======== RAW DATA ========

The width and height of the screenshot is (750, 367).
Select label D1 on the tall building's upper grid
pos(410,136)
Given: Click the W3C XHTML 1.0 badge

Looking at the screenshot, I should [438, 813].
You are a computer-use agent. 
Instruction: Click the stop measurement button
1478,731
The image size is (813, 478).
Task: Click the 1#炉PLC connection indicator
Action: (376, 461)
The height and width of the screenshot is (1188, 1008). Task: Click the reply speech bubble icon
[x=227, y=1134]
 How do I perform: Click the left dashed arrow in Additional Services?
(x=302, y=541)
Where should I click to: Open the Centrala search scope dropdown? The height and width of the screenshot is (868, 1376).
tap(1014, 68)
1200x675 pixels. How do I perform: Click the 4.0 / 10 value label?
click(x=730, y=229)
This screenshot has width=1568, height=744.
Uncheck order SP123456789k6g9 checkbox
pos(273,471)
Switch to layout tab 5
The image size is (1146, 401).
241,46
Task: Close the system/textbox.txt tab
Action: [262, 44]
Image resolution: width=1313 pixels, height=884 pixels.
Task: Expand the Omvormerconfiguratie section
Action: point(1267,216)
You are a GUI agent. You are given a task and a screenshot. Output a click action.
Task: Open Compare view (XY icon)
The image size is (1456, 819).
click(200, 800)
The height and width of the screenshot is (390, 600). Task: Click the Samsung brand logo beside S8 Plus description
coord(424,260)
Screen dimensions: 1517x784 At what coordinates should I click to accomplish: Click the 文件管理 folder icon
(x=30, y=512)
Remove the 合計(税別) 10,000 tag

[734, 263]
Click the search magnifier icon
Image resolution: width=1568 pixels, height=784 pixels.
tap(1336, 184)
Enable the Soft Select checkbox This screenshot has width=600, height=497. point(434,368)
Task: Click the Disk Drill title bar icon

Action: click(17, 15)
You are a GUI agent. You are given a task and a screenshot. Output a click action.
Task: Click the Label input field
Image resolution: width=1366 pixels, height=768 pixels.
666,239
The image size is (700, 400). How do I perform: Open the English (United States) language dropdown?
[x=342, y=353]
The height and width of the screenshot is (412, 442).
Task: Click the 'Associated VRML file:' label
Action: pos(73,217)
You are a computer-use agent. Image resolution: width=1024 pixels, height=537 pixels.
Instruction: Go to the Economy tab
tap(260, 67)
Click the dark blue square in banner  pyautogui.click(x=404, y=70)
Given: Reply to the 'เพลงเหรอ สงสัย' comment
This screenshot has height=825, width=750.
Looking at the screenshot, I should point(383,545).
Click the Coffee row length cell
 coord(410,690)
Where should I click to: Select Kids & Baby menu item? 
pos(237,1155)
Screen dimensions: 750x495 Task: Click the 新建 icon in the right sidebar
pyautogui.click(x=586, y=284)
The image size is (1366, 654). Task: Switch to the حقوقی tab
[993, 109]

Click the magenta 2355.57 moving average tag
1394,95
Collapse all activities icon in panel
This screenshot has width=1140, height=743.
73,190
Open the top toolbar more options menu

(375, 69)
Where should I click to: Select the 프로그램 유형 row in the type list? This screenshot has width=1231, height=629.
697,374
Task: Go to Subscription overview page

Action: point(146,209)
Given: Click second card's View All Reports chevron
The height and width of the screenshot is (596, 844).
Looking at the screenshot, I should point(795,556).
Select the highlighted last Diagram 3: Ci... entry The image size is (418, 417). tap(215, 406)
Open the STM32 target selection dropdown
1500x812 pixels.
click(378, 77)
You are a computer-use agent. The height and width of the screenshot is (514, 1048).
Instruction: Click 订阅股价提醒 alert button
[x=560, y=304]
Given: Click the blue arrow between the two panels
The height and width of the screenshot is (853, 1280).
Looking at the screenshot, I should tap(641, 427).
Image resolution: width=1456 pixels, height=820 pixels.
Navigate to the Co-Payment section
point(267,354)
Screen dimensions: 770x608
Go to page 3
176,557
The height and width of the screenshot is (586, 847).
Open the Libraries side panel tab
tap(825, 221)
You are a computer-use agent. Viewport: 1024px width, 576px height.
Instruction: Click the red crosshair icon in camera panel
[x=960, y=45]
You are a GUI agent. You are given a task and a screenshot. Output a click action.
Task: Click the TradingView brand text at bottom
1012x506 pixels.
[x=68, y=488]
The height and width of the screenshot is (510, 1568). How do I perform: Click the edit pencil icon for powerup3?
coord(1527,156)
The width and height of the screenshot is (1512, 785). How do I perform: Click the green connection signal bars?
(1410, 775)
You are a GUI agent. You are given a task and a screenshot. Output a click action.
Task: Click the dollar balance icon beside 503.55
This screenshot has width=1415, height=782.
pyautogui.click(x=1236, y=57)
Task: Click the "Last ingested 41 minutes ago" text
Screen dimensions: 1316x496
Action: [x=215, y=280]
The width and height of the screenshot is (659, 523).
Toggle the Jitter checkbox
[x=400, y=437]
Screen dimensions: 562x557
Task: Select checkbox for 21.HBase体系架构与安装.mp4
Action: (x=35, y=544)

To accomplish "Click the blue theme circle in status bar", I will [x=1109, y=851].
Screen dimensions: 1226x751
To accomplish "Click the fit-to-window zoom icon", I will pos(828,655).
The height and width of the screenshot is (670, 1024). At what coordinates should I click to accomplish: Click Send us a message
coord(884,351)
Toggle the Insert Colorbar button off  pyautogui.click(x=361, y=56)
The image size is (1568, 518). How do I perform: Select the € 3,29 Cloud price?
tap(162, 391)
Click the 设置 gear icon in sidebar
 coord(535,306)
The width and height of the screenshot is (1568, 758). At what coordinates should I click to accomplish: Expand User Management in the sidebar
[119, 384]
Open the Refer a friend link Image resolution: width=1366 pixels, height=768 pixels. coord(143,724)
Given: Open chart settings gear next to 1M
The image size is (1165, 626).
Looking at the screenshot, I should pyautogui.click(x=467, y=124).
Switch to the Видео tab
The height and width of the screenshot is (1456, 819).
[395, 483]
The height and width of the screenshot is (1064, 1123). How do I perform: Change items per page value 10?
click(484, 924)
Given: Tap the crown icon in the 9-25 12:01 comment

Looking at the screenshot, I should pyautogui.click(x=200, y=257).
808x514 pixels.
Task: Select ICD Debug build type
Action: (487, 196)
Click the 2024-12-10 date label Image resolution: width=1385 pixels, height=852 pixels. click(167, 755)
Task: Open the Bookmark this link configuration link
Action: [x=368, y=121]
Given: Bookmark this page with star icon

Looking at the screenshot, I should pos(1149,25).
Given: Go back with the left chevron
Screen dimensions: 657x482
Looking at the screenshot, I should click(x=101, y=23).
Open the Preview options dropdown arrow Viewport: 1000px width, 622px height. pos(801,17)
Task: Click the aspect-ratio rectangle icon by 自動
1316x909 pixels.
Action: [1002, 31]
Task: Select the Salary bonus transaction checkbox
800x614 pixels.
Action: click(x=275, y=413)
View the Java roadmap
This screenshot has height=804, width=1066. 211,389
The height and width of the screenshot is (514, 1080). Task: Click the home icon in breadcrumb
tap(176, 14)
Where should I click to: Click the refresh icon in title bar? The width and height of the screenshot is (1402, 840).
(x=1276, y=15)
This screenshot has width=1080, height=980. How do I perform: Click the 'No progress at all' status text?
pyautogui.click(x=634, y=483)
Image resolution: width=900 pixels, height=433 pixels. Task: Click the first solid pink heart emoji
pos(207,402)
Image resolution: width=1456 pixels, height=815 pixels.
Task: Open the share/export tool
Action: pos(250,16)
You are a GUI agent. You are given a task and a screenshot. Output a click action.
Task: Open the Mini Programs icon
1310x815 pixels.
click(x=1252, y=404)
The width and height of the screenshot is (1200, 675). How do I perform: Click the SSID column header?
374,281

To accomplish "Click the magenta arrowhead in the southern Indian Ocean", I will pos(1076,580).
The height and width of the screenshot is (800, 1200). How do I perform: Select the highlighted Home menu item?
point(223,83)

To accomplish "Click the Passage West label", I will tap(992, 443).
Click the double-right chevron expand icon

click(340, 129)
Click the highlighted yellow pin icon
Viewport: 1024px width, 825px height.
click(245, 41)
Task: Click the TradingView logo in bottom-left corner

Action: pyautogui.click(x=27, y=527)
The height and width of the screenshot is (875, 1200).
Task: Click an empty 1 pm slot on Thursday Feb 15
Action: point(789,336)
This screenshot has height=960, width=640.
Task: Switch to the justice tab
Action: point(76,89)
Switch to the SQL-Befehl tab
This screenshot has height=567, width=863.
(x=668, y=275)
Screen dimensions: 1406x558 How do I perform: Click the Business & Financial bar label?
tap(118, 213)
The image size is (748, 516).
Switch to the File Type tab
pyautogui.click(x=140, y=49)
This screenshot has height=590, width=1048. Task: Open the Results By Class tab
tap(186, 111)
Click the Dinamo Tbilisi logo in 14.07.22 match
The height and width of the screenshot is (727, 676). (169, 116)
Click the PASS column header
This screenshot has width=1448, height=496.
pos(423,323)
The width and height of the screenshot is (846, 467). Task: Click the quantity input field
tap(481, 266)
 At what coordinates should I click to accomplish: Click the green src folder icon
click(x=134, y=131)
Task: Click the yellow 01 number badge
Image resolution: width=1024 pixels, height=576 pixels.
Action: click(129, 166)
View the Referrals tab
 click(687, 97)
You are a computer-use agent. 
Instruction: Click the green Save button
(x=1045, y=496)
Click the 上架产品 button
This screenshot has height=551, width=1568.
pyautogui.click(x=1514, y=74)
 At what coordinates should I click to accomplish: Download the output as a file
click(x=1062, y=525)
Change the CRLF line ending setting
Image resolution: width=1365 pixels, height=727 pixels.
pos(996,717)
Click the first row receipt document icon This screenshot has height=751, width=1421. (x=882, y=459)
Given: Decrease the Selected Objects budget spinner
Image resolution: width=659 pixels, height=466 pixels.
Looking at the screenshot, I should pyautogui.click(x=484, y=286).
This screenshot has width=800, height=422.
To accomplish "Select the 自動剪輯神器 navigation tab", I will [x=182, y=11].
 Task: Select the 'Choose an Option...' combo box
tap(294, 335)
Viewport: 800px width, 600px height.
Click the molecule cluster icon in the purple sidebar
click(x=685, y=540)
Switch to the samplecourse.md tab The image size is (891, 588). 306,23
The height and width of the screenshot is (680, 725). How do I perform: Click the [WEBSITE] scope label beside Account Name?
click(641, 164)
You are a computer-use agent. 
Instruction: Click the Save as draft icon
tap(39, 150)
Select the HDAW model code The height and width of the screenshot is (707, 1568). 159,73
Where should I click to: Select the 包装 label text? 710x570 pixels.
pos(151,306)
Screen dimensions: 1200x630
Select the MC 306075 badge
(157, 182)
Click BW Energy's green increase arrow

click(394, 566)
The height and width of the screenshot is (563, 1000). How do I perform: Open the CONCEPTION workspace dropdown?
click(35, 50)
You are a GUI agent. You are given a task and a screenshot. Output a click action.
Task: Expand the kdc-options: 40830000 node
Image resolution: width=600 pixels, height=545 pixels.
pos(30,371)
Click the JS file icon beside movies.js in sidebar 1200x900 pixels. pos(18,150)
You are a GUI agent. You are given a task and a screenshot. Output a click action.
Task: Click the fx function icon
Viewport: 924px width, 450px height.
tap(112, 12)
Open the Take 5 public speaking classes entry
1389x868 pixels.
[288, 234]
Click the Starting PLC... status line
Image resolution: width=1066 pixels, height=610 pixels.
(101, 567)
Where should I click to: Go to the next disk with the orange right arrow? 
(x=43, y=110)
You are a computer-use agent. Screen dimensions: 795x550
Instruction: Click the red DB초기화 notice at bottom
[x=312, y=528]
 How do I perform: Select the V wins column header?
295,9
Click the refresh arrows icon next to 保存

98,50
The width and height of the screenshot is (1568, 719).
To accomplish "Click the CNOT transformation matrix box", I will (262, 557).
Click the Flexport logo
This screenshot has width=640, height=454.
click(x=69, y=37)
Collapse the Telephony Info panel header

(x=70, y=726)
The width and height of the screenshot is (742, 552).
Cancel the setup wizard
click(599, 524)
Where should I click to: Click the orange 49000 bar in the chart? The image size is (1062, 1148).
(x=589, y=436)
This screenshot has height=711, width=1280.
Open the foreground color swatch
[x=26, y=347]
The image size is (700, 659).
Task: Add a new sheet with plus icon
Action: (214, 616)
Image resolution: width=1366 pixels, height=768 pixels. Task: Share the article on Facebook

========

WHAT THIS TASK INVOLVES: Write out each line exactly, starting with the line that contains "Open the foreground color swatch" and stopping after the last line of the data.

EXERCISE ANSWER:
Open the foreground color swatch
[x=26, y=347]
The image size is (700, 659).
Task: Add a new sheet with plus icon
Action: (214, 616)
Image resolution: width=1366 pixels, height=768 pixels. Task: Share the article on Facebook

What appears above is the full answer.